Address
- 11400 Ridge Rd. Anchorage, Kentucky, 40223 United States

District information
- Grades: K–8
- Established: 1911
- Superintendent: Sharla Six
- NCES District ID: 2100090

Students and staff
- Enrollment: 365
- Student–teacher ratio: 9.66

Other information
- Website: www.anchorage-school.org

= Anchorage Independent Schools =

School district in Kentucky, United States

Anchorage Public Schools is a public school district in Jefferson County, based in Anchorage, Kentucky.

==District boundaries==
The district boundaries almost exactly coincide with those of the city of Anchorage, with small portions of the city lying outside the district. Tiny portions of the district lie within the city of Middletown, and even smaller portions within what the United States Census Bureau calls the "Louisville/Jefferson County balance"—the area where the only local government is the merged government of Louisville and Jefferson County.

==Schools==
The Anchorage Public School District has one K-8 elementary school.

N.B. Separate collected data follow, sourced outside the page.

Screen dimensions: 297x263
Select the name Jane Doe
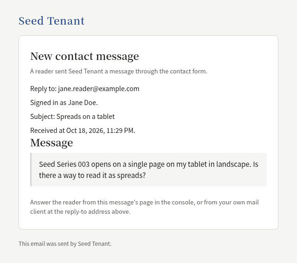pyautogui.click(x=82, y=103)
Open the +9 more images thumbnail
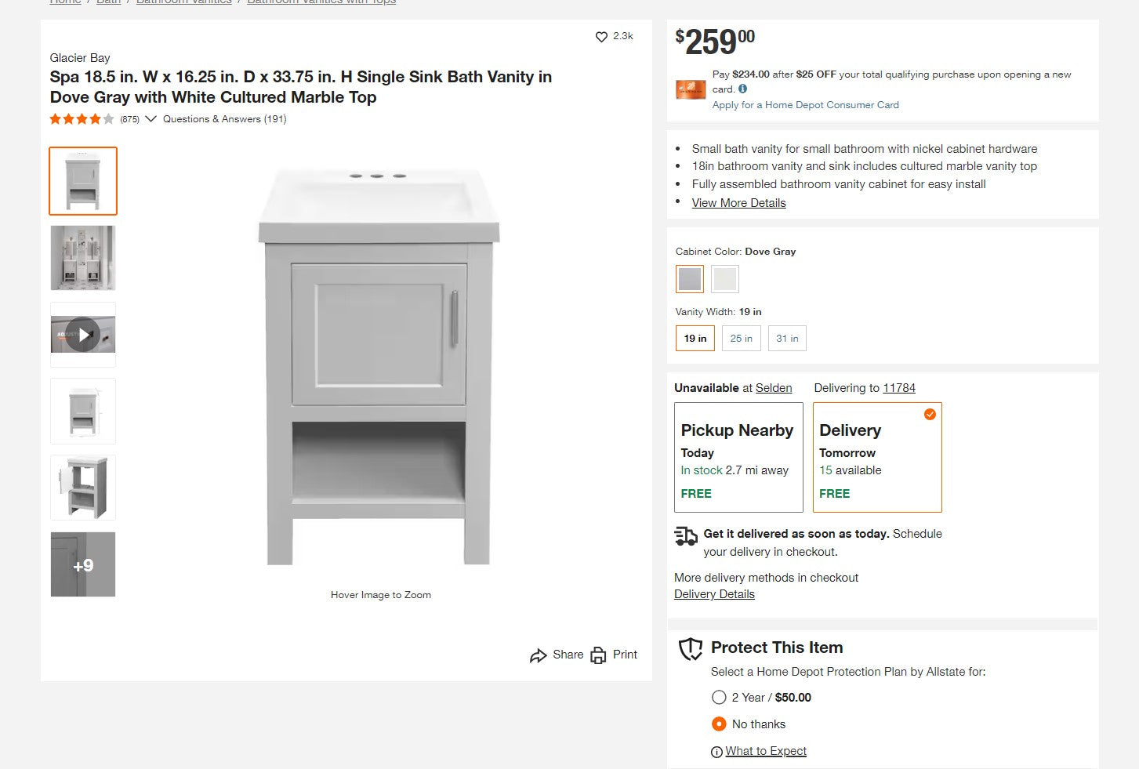Image resolution: width=1139 pixels, height=769 pixels. (83, 564)
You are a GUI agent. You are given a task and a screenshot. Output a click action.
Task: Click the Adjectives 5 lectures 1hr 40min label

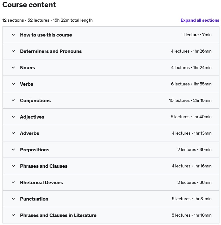click(x=191, y=117)
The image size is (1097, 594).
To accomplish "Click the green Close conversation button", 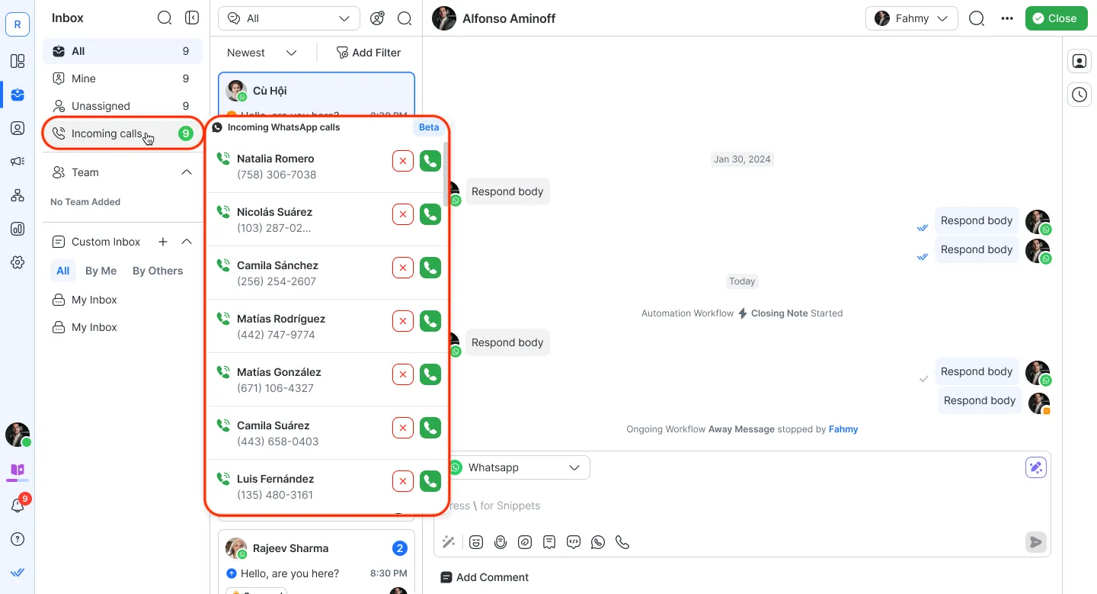I will (1055, 18).
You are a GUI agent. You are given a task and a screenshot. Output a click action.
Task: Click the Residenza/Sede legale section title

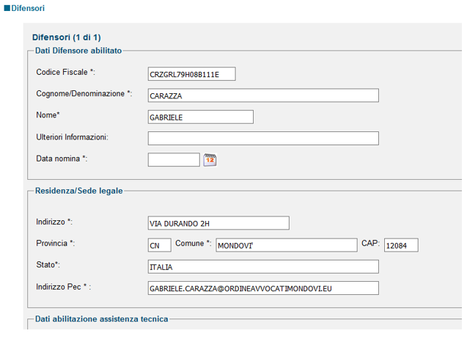click(x=79, y=191)
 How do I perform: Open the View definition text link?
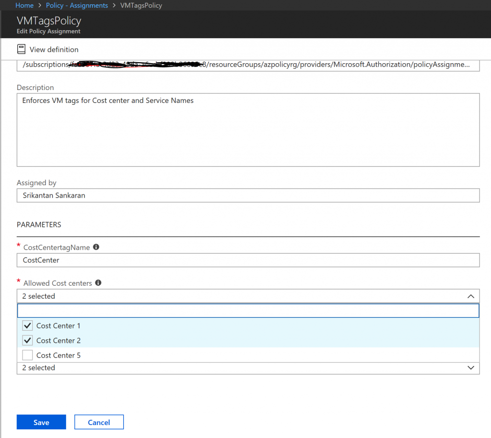pyautogui.click(x=54, y=49)
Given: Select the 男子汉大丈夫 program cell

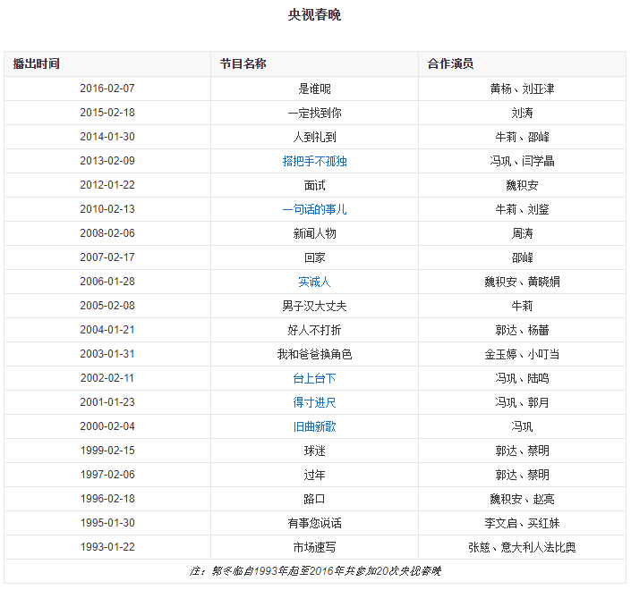Looking at the screenshot, I should (x=314, y=306).
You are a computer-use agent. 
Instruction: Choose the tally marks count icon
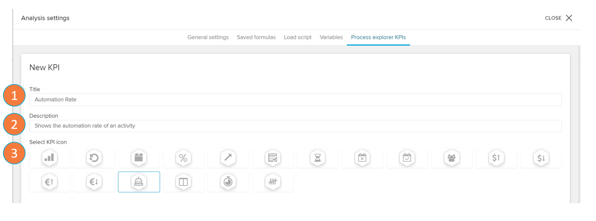(x=273, y=182)
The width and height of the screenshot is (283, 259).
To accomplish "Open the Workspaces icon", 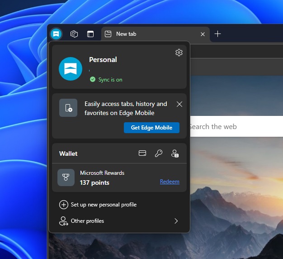I will [74, 34].
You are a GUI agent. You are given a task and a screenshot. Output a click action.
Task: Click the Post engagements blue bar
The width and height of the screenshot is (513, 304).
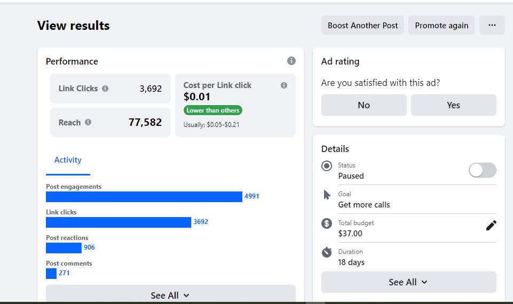click(x=144, y=197)
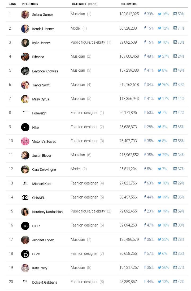Click the CATEGORY column header

point(79,4)
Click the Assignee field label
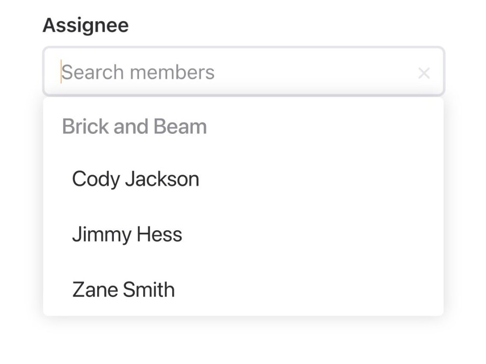The height and width of the screenshot is (364, 486). click(85, 25)
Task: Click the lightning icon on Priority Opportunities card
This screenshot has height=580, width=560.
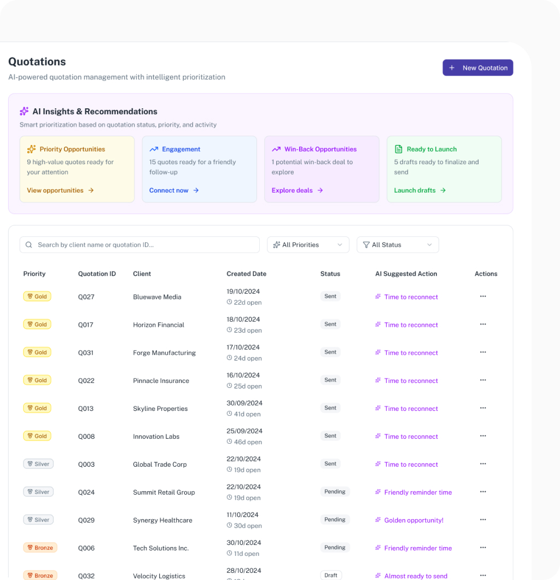Action: point(31,149)
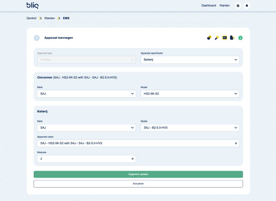Open the monitor graph icon
This screenshot has height=201, width=276.
coord(225,38)
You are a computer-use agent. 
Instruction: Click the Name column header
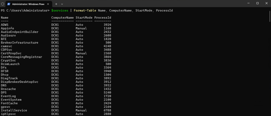point(4,17)
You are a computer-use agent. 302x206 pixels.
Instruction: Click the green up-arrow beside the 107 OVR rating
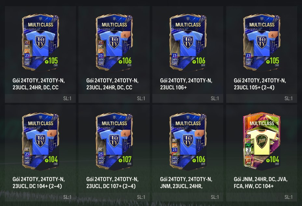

Of the state's current 51 independent school districts, roughly defined by state law as those whose service area does not cover most or all of an entire county, Anchorage is one of four that do not operate a high school (the others being East Bernstadt in Laurel County, Science Hill in Pulaski County, and Southgate in Campbell County).

=== Elementary school===
- Anchorage Public Elementary School

=== Post-elementary arrangements ===
With the Anchorage district not operating a high school, students must continue their education outside the district. The Anchorage district has reciprocal arrangements with both the surrounding Jefferson County Public Schools and the nearby Oldham County Schools that allow Anchorage students to apply for admission to any high school in either district. The Anchorage district pays all tuition fees.